A militia sergeant occupied a house built expressly for accommodation of persons looking after the stores and which had been assigned to him by his commanding officer.
Held: The sergeant did not occupy the house as a tenant. Brett J said: ‘where a person situate like the respondent is permitted . . to occupy premises by way of reward for his services, or as part payment, the occupation is that of tenant; but that, where he is required to occupy them for the better performance of his duties, though his residence there is not necessary for that purpose, or, if his residence there be necessary for the performance of his duties though not specifically required, his occupation is not that of tenant’

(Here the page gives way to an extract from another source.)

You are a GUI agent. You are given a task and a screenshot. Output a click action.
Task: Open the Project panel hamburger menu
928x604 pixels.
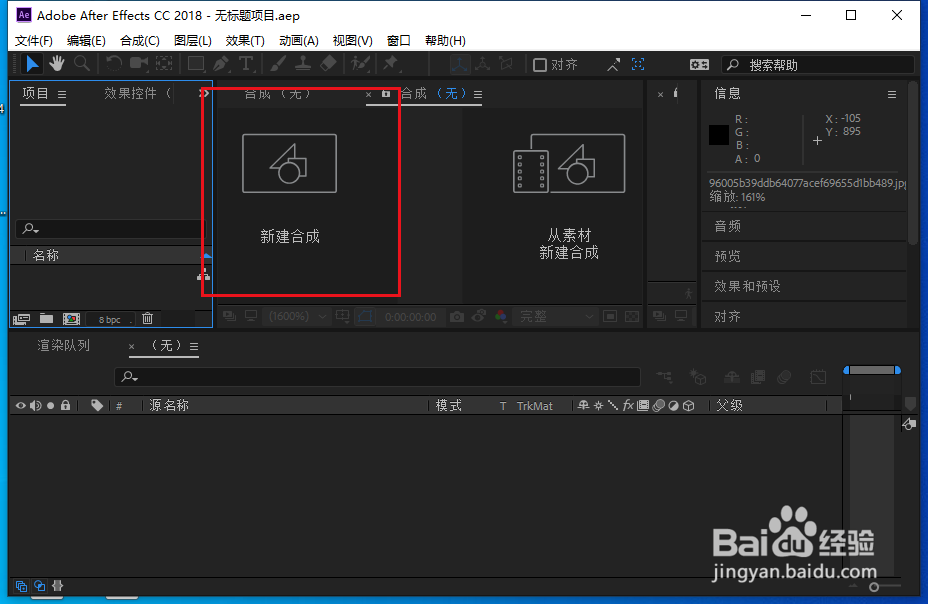point(60,92)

Brett J, Lord Coleridge CJ
(1874) LR 10 CP 285
England and Wales
Cited – Wragg and others v Surrey County Council CA 1-Feb-2008
The Council appealed against declarations given that the respondent tenants (wildlife rangers) were entitled to purchase the freehold of their homes under right-to-buy. The Council said that the tenancies were occupied in connection with their . .
Applied – Glasgow Corporation v Johnstone and Others (orse Johnstons) HL 1965
A house lived in by a church officer was occupied for rating purposes by the church’s congregational board which employed him, and so was not liable for full rates. Lord Hodson said: ‘The distinction is usually shortly stated in this way: if the . .
Lists of cited by and citing cases may be incomplete.